== WHAT THIS TASK INVOLVES ==
Write every record out again exactly as shown below.

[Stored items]
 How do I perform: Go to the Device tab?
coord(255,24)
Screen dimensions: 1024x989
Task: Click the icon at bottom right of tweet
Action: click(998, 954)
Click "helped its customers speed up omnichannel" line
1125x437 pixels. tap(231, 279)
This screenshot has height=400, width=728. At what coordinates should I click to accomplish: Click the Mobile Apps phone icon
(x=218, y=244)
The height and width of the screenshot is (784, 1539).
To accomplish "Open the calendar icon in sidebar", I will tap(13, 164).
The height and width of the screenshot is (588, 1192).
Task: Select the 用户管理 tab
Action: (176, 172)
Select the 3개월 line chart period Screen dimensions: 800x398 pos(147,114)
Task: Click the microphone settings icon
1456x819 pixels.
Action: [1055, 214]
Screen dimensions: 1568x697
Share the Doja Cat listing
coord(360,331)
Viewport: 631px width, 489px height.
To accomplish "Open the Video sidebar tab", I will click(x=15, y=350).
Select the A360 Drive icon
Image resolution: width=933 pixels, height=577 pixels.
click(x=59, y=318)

== ANSWER AREA ==
 How do I perform: Go to the Device tab?
coord(255,24)
Screen dimensions: 1024x989
Task: Click the icon at bottom right of tweet
Action: click(998, 954)
Click "helped its customers speed up omnichannel" line
1125x437 pixels. tap(231, 279)
This screenshot has height=400, width=728. At what coordinates should I click to accomplish: Click the Mobile Apps phone icon
(x=218, y=244)
The height and width of the screenshot is (784, 1539).
To accomplish "Open the calendar icon in sidebar", I will tap(13, 164).
The height and width of the screenshot is (588, 1192).
Task: Select the 用户管理 tab
Action: (176, 172)
Select the 3개월 line chart period Screen dimensions: 800x398 pos(147,114)
Task: Click the microphone settings icon
1456x819 pixels.
Action: [1055, 214]
Screen dimensions: 1568x697
Share the Doja Cat listing
coord(360,331)
Viewport: 631px width, 489px height.
To accomplish "Open the Video sidebar tab", I will click(x=15, y=350).
Select the A360 Drive icon
Image resolution: width=933 pixels, height=577 pixels.
click(x=59, y=318)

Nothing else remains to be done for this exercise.